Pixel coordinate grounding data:
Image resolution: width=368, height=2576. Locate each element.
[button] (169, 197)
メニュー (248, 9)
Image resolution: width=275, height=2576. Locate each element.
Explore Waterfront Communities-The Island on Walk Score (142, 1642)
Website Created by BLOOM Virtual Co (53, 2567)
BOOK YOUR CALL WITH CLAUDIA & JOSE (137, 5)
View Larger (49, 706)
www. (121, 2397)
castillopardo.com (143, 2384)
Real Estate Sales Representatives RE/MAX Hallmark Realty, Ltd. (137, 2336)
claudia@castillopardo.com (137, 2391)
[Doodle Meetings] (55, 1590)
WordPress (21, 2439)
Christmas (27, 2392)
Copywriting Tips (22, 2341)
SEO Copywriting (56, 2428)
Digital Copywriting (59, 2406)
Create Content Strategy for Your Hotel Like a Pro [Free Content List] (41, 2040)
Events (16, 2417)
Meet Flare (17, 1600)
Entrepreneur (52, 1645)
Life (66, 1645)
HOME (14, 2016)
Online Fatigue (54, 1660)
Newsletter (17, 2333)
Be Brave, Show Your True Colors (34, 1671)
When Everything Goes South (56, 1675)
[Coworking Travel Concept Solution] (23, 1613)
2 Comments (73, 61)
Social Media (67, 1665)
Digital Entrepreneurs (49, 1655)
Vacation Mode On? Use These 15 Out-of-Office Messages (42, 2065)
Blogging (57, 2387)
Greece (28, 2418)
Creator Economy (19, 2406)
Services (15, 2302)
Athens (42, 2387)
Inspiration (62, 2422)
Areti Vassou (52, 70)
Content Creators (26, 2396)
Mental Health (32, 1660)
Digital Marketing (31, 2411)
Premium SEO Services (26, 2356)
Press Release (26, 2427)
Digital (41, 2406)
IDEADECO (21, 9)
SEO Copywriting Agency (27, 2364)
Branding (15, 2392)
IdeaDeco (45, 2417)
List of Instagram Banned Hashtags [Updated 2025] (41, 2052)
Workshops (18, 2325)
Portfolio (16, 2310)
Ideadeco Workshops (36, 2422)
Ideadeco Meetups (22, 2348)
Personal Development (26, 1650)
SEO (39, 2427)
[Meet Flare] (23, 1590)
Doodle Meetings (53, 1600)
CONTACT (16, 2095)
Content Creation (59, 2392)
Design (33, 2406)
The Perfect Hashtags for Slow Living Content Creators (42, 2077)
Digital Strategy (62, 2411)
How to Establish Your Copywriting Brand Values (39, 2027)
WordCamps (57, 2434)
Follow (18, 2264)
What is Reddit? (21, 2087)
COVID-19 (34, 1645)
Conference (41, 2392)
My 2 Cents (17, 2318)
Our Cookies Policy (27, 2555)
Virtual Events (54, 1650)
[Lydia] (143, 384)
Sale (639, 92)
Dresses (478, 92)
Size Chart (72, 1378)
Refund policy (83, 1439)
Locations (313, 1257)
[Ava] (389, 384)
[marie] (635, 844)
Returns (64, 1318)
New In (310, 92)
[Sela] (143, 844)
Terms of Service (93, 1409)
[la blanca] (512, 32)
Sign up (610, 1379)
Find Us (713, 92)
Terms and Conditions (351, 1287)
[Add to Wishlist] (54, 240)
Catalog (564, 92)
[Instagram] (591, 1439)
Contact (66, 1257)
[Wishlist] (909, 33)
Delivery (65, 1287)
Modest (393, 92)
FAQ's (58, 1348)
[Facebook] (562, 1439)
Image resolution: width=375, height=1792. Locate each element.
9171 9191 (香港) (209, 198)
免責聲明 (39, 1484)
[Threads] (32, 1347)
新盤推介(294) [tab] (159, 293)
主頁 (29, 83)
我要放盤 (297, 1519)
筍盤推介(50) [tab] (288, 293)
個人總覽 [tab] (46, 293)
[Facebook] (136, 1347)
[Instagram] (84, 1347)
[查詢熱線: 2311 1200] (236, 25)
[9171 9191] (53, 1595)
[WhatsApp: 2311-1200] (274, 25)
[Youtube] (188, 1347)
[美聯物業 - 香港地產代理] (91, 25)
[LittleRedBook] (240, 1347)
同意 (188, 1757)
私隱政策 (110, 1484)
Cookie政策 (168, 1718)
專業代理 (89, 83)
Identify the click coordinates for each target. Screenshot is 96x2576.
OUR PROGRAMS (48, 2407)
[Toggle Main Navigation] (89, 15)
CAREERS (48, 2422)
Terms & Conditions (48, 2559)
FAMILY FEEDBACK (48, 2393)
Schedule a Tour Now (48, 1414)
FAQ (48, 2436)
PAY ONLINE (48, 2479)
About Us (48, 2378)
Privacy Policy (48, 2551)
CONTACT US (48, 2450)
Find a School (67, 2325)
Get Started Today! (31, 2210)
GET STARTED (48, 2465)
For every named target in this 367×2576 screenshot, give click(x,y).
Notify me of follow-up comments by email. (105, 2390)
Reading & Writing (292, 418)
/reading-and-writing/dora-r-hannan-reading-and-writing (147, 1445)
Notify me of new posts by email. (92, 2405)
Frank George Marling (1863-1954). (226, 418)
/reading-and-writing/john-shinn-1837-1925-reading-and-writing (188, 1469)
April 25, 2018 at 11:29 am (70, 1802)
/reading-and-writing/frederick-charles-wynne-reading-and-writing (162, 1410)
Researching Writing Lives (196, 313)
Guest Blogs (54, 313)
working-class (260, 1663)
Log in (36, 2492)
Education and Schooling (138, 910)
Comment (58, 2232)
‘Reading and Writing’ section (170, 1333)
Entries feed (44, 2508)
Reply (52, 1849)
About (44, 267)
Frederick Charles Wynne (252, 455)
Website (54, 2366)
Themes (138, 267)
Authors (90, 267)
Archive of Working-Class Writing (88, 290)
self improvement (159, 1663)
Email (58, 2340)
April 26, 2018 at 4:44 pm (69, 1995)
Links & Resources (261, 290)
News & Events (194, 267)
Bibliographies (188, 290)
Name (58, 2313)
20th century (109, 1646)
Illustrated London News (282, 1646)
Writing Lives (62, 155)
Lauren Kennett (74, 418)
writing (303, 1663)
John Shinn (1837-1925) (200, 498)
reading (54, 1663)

What you will do:
A word-for-word copy of the entries, from the first line through the line containing "IdeaDeco (45, 2417)", is the whole answer.

Written answer:
Image resolution: width=368, height=2576. Locate each element.
[button] (169, 197)
メニュー (248, 9)
Image resolution: width=275, height=2576. Locate each element.
Explore Waterfront Communities-The Island on Walk Score (142, 1642)
Website Created by BLOOM Virtual Co (53, 2567)
BOOK YOUR CALL WITH CLAUDIA & JOSE (137, 5)
View Larger (49, 706)
www. (121, 2397)
castillopardo.com (143, 2384)
Real Estate Sales Representatives RE/MAX Hallmark Realty, Ltd. (137, 2336)
claudia@castillopardo.com (137, 2391)
[Doodle Meetings] (55, 1590)
WordPress (21, 2439)
Christmas (27, 2392)
Copywriting Tips (22, 2341)
SEO Copywriting (56, 2428)
Digital Copywriting (59, 2406)
Create Content Strategy for Your Hotel Like a Pro [Free Content List] (41, 2040)
Events (16, 2417)
Meet Flare (17, 1600)
Entrepreneur (52, 1645)
Life (66, 1645)
HOME (14, 2016)
Online Fatigue (54, 1660)
Newsletter (17, 2333)
Be Brave, Show Your True Colors (34, 1671)
When Everything Goes South (56, 1675)
[Coworking Travel Concept Solution] (23, 1613)
2 Comments (73, 61)
Social Media (67, 1665)
Digital Entrepreneurs (49, 1655)
Vacation Mode On? Use These 15 Out-of-Office Messages (42, 2065)
Blogging (57, 2387)
Greece (28, 2418)
Creator Economy (19, 2406)
Services (15, 2302)
Athens (42, 2387)
Inspiration (62, 2422)
Areti Vassou (52, 70)
Content Creators (26, 2396)
Mental Health (32, 1660)
Digital Marketing (31, 2411)
Premium SEO Services (26, 2356)
Press Release (26, 2427)
Digital (41, 2406)
IDEADECO (21, 9)
SEO Copywriting Agency (27, 2364)
Branding (15, 2392)
IdeaDeco (45, 2417)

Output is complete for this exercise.